Mardi 27 mars, Jean-Marie Le Pen a vu sa condamnation sur des propos au sujet des chambres à gaz confirmée par la Cour de cassation.

L’ex-président du Front national (FN) avait saisi la haute juridiction suite à la condamnation au motif de contestation de crime contre l’humanité.

En avril 2015, M. Le Pen avait réitéré sa pensée sur les chambres à gaz, les qualifiant de « détail », alors qu’il était invité par le journaliste Jean-Jacques Bourdin.

Des propos qui lui ont valu son éviction du parti qu’il avait fondé, sur fond de tensions familiales avec sa fille Marine Le Pen, la présidente du parti d’extrême droite.

Cependant, Jean-Marie Le Pen est resté président d’honneur du FN jusqu’au début de l’année 2018.

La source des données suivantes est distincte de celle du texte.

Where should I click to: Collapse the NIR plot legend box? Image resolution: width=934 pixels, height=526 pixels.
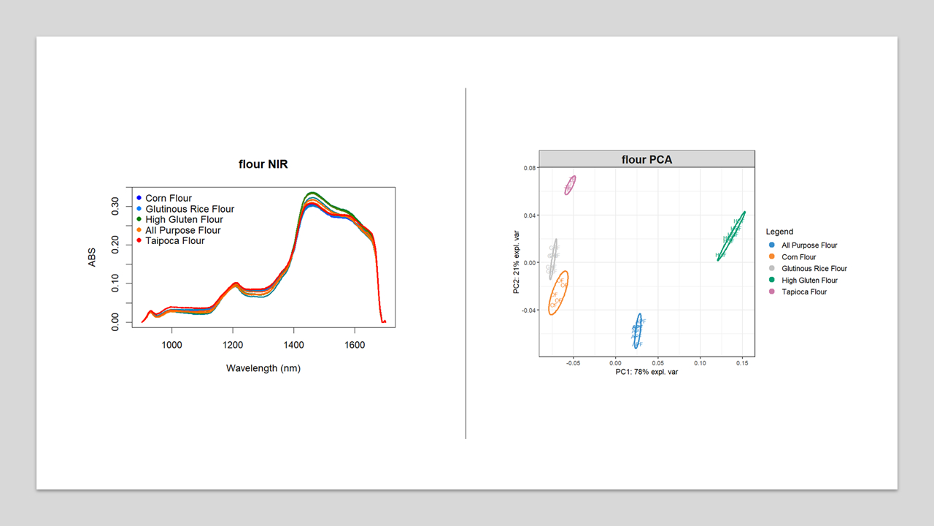(182, 219)
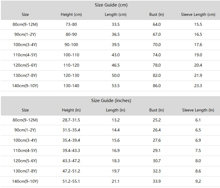Screen dimensions: 220x188
Task: Select the 110cm(4-5Y) size in cm table
Action: 25,55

En avril 2016, le tribunal correctionnel l’avait condamné en première instance, expliquant « sous couvert d’admettre la réalité et le caractère « assez ignoble » des chambres à gaz », « Jean-Marie Le Pen n’a de cesse d’en relativiser l’importance ».

Le 1er mars 2017, la cour d’appel de Paris a confirmé cette condamnation à payer une amende d’un montant de 30 000 euros.

Par le passé, Jean-Marie Le Pen a déjà été condamné plusieurs fois pour des propos sur des sujets sensible comme les chambres à gaz, mais aussi sur l’occupation allemande ou sur la communauté musulmane.